1. A Dangerous Method See review.

2. Melancholia On any other day, this might have ranked first. Directed by Lars von Trier, Melancholia‘s first five minutes are like a formal invitation to the end of the world; the next two hours allow you to live through the run-up. We are all ultimately alone, and yet this thrillingly sad, beautiful movie dares to imagine (and insists we do as well) the one event that might bring us all together.

3. Mysteries of Lisbon Raúl Ruiz, who died this summer after a nearly 50-year career, dramatizes every outrageous plot twist in a classic 19th-century novel with serene equanimity—treating the hopelessly old-fashioned as the new avant-garde. After some four hours, Mysteries cuts its own Gordian knot to wrap with a magnificent, looping closer that metaphorically conflates the end of literature, theater, and cinema. The nothingness is Olympian.

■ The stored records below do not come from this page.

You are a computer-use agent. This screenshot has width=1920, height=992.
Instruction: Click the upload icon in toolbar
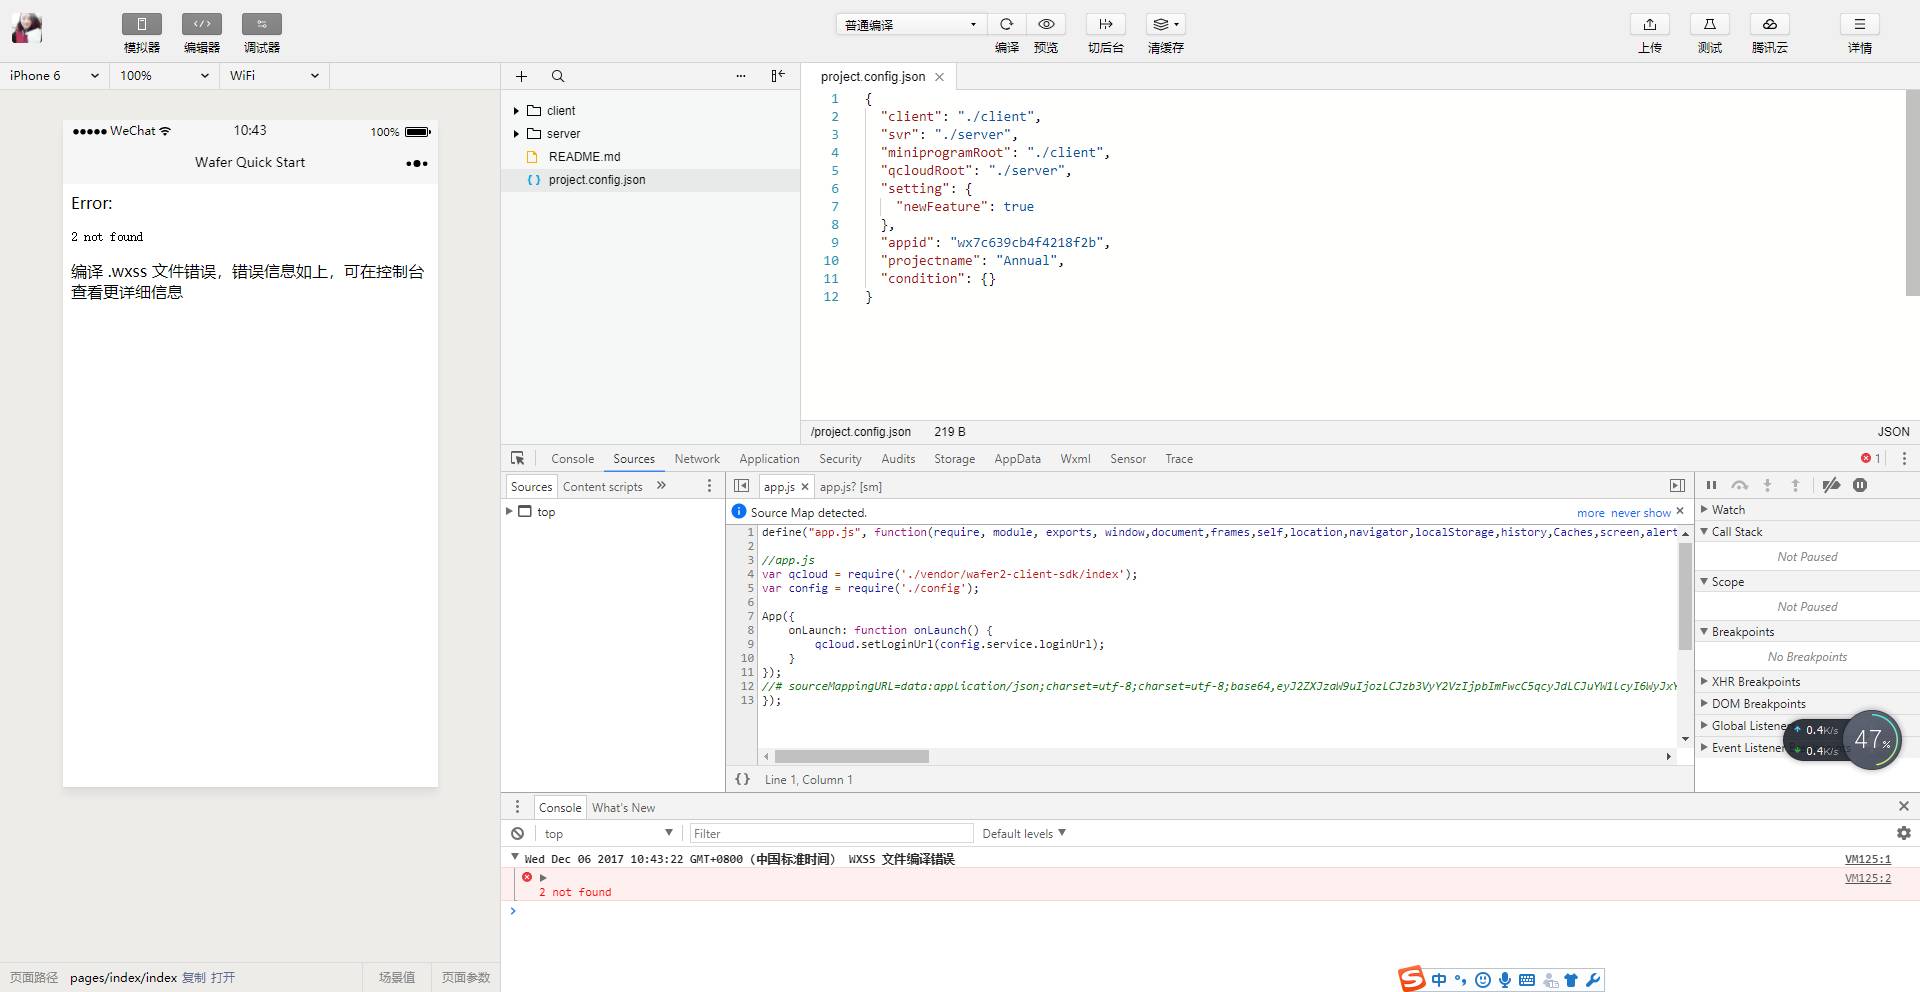(1650, 25)
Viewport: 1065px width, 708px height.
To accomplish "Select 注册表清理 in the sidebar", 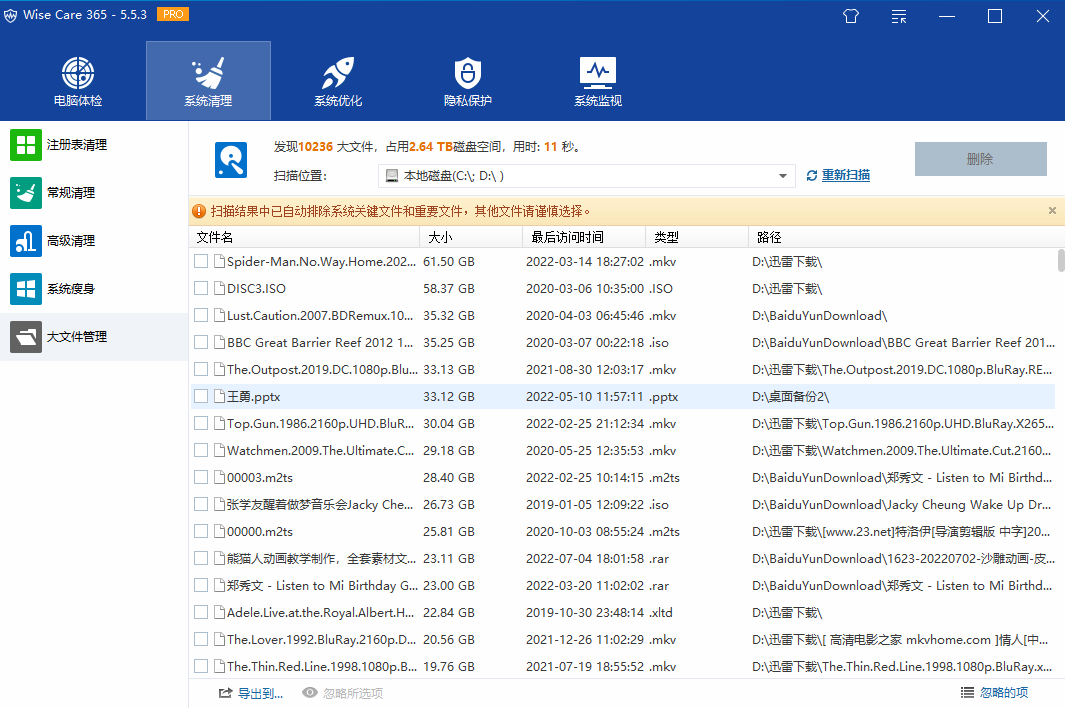I will (76, 145).
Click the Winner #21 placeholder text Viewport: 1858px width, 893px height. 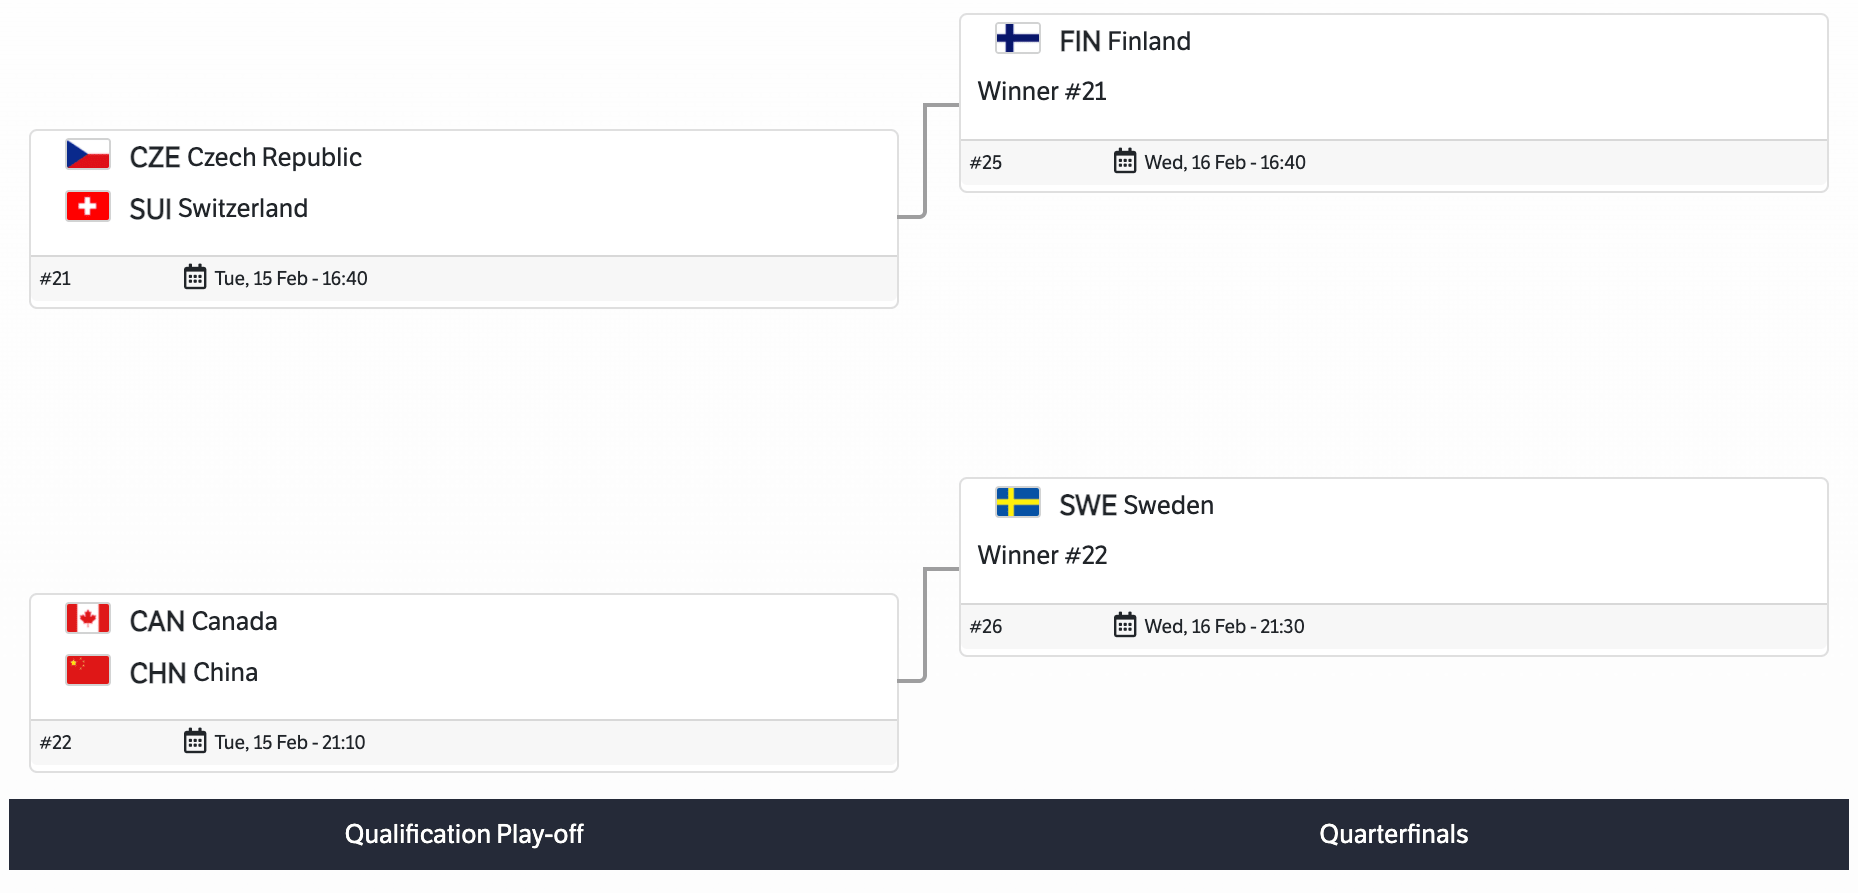click(x=1042, y=91)
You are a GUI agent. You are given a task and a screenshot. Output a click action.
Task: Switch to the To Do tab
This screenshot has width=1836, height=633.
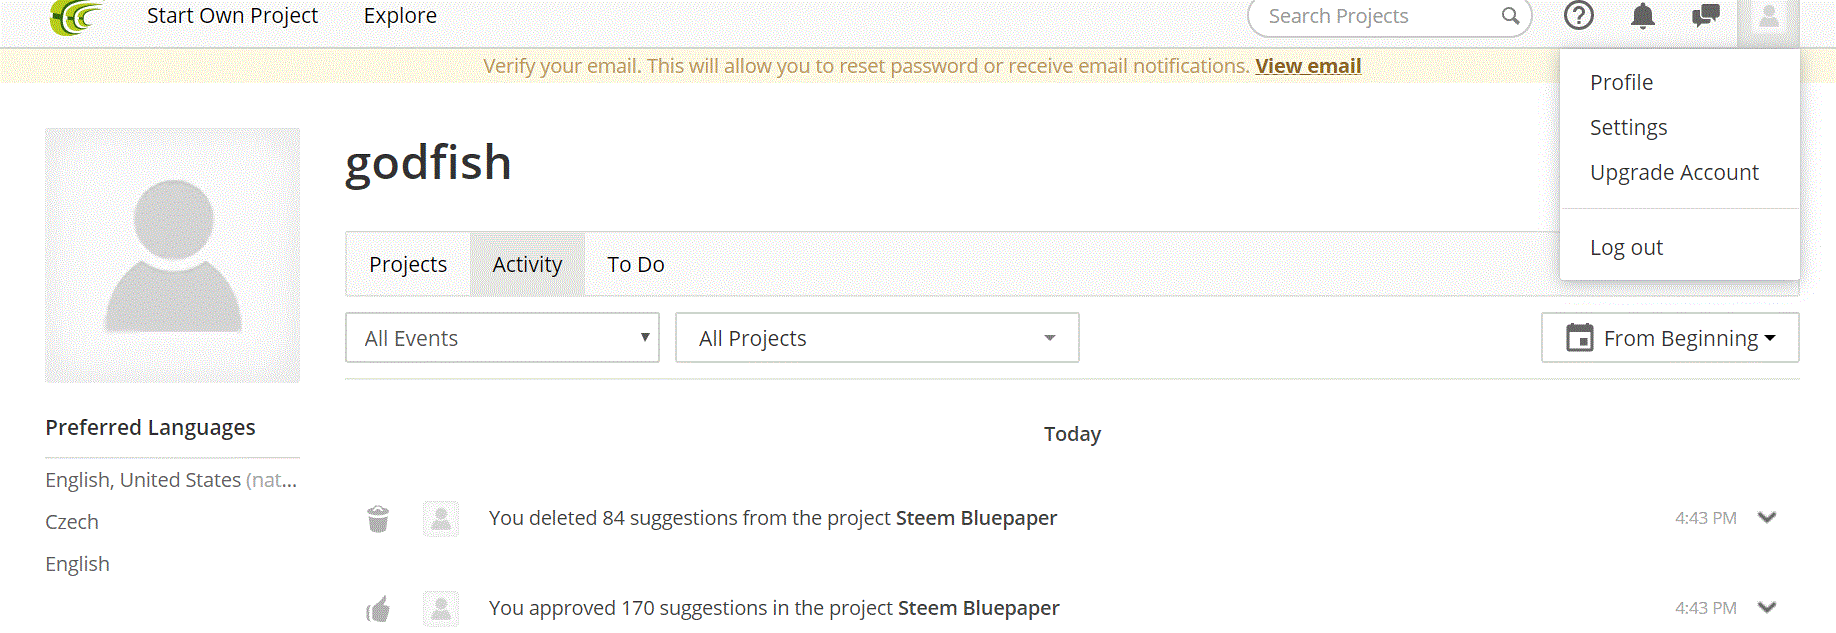(636, 264)
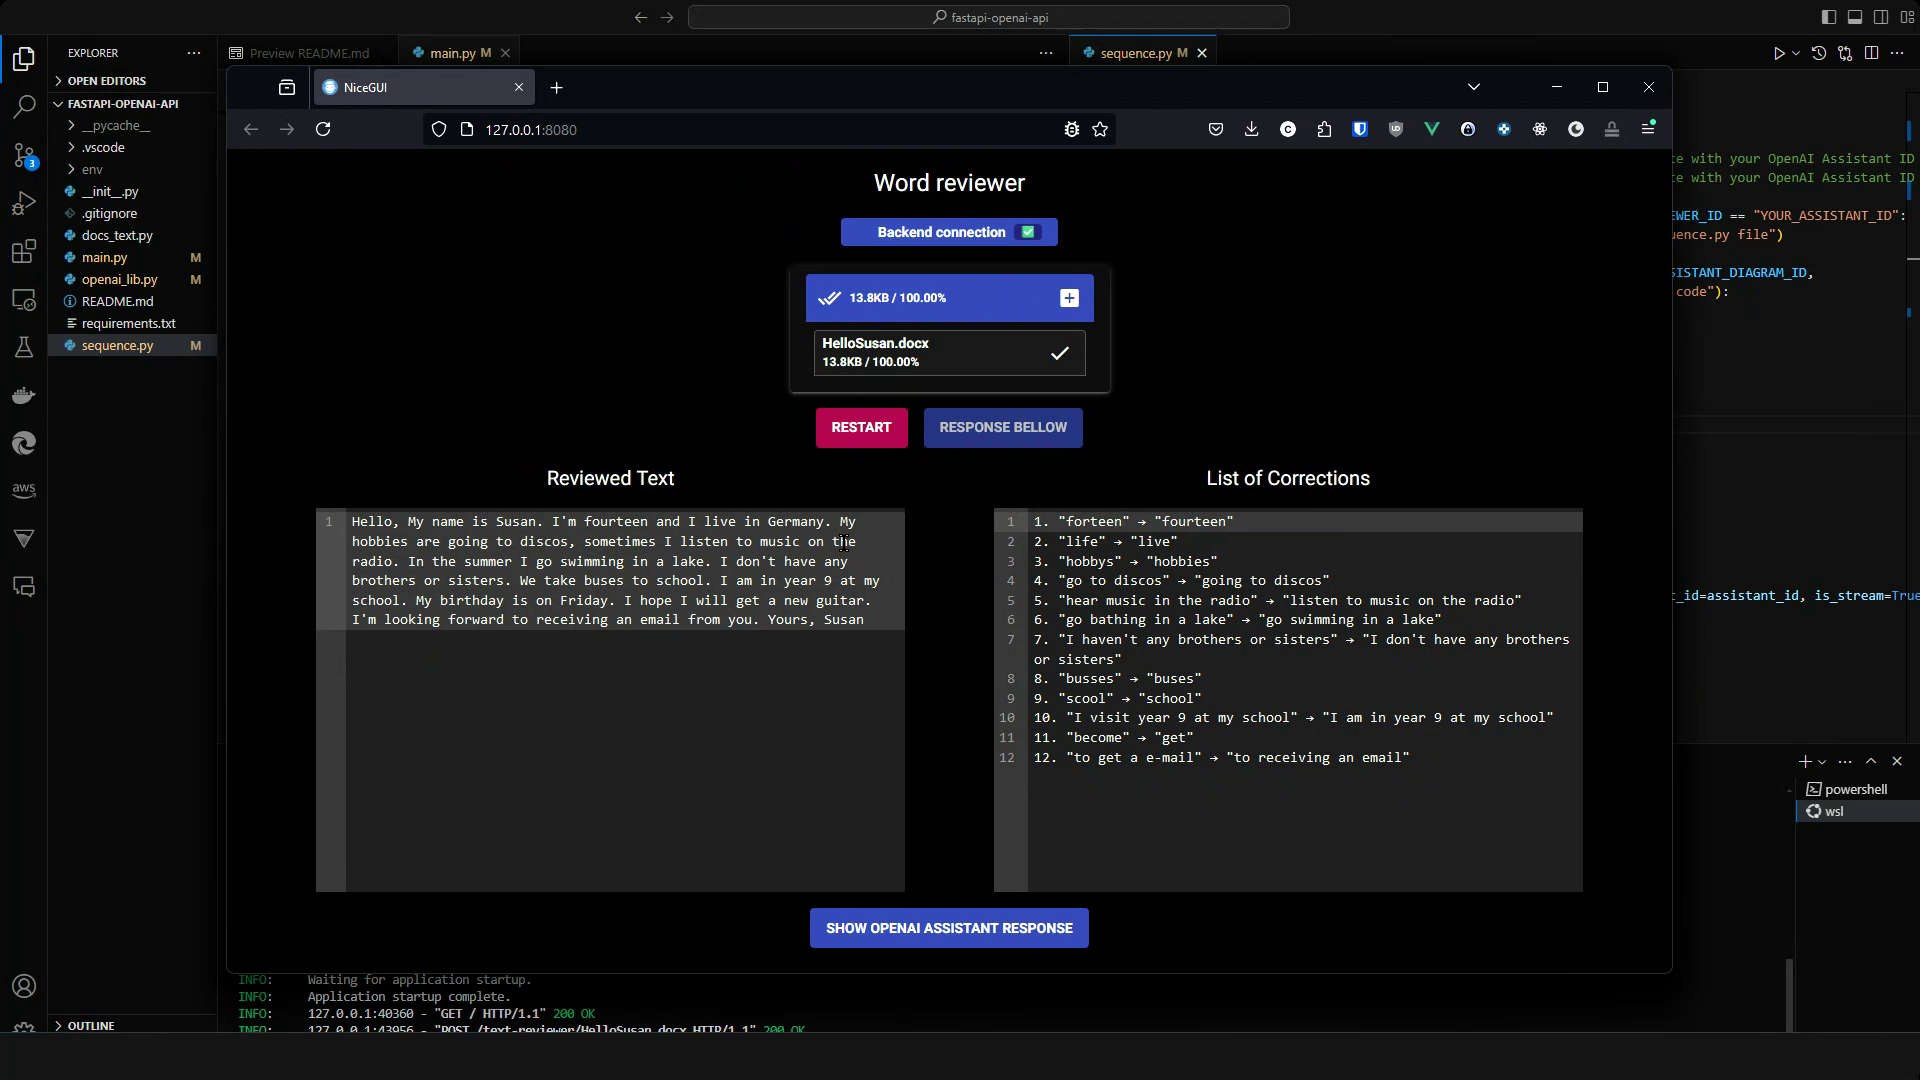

4. Aurora Ionesco meets Jim Thompson: This murder mystery, shot vérité-style, is less a psychological case study than a philosophical treatise—or better, it’s a case study as philosophical treatise in which the killer’s identity is known, but his motives are not. Aurora dramatizes the Sartrean notion of “shame of self,” rooted in the recognition that we are “the object which the Other is looking at and judging.” With director Cristi Puiu himself playing the killer, the audience ponders the filmmaker looking at the protagonist, who just happens to be himself.

5. Seeking the Monkey King Shown twice as part of the New York Film Festival (and again at Zuccotti Park the night before the mayor and police broke the OWS occupation), Ken Jacobs’ incantatory, hallucinated, apocalyptic screed is a deeply troubling combination of stunning abstract imagery and enraged political analysis.

6. To Die Like a Man Fado music makes something wistfully jaunty out of inconsolable loss, and so does this mysterious, fabulously sad fable about the final months of a fado-singing, pooch-pampering drag diva. Such a surplus of melodrama might have prompted an Almodóvarian frenzy, but director João Pedro Rodrigues is neither hysterical nor maudlin. To Die Like a Man is playful, unpredictable, and incongruously verdant.

7. Uncle Boonmee Who Can Recall His Past Lives The acme of no-budget, Buddhist-animist, faux-naive, avant-pop magic neorealism is a movie in which conversing with the materialized spirits of the dead and watching the so-called living on TV exist on the same astral plane. (Review.) Directed by Apichatpong Weerasethakul.

8. Hugo After decades in the Martin business, Scorsese finally makes a kid’s film, and it turns out to be the best Spielberg movie that Spielberg never made. Hugo is distinguished first of all by its genuinely dramatic use of 3-D, second by a cinephilia that has nothing to do with a belief in Hollywood happy endings.

9. J. Edgar Like most Clint Eastwood productions, this densely woven historical tapestry is frugal and underlit; like his better films, it has an undercurrent of nuttiness. Just as Leo DiCaprio’s Hoover is regularly accused of fabricating media stories and posing as a fictional hero, J. Edgar is a self-aware production, filled with its own textual signposts. (At a kidnapping trial, the word “nelly” leaps out of a courtroom display.) Dirty Harry turns himself inside out: The film even provides a near-credible theory on Hoover’s sexuality. It too might have been called To Die Like a Man.

10. United Red Army Veteran Japanese pulp artist Koji Wakamatsu makes a new sort of horror movie—a grueling, engrossing three-hour account of Japan’s insanely ideological New Left that faces the void with the prolonged, increasingly violent, ever more self-critical group sessions, staged in near-darkness and shown in close-up, wherein the clandestine Red Army tore itself apart.

Honorable mention: Detective Dee and the Mystery of the Phantom Flame, Certified Copy, Film Socialisme, Le Havre, Martha Marcy May Marlene, Meek’s Cutoff, Le Quattro Volte, Octubre, Super 8, Terri, Tuesday, After Christmas, and Young Adult.